▶ _WHAT IS BEING ASKED_
A single number is the answer here: the count of lines in the data below that include the word "computer".

<<<<

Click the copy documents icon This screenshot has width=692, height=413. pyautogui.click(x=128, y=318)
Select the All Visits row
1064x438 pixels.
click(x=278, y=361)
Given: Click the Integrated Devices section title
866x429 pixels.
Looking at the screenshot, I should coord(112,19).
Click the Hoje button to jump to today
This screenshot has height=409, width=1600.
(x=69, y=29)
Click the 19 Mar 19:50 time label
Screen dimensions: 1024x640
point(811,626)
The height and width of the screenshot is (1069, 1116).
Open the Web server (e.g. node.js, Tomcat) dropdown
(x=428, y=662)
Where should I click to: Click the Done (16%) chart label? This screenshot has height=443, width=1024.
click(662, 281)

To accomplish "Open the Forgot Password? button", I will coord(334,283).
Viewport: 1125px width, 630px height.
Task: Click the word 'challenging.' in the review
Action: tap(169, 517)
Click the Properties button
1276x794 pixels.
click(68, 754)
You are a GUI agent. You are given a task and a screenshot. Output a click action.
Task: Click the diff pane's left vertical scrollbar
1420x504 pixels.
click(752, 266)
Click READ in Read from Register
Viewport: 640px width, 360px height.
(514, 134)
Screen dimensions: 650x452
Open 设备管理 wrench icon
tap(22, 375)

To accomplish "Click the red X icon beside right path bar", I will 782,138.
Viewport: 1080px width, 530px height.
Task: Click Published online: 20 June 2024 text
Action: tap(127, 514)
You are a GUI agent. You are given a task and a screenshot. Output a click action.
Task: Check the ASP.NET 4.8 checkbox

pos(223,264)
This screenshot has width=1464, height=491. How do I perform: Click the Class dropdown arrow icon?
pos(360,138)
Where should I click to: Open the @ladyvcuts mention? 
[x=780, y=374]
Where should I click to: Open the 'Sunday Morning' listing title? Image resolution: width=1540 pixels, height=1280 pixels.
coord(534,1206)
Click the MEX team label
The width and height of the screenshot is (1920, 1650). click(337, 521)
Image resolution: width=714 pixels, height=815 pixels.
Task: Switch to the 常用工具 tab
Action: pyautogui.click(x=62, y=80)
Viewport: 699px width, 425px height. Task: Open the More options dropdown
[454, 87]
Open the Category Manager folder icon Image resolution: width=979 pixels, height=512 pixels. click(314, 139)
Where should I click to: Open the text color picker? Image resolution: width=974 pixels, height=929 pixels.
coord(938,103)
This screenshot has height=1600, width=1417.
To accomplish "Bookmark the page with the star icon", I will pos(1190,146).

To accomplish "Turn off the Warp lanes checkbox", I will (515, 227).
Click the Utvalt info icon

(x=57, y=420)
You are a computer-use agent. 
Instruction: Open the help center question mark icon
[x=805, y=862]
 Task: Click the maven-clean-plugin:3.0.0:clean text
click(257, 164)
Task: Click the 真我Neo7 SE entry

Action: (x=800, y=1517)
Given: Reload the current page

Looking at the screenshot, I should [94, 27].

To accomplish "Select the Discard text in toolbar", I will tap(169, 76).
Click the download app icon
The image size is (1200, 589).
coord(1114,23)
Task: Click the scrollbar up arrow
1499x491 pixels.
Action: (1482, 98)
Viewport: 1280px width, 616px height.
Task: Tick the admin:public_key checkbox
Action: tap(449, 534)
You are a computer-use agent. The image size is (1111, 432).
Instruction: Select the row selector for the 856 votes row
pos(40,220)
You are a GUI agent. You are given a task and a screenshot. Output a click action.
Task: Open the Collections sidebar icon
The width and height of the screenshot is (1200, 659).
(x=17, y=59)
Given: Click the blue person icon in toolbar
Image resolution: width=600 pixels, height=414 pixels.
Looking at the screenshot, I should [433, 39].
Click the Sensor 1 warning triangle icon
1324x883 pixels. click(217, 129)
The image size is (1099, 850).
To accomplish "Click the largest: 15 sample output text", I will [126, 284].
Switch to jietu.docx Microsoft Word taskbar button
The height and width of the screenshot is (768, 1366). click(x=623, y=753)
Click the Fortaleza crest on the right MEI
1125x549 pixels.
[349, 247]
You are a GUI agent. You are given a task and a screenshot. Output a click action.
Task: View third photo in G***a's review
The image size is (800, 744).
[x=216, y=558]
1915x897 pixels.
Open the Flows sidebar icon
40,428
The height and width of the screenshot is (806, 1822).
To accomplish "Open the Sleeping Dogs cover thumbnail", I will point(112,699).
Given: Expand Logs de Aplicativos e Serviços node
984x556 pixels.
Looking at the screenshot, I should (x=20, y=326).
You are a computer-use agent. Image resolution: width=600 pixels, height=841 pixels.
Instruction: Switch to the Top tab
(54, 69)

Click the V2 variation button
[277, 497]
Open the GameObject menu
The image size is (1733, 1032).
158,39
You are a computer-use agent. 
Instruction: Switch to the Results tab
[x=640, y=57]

>>>>

▶ _RESULT OF THE EXERCISE_
4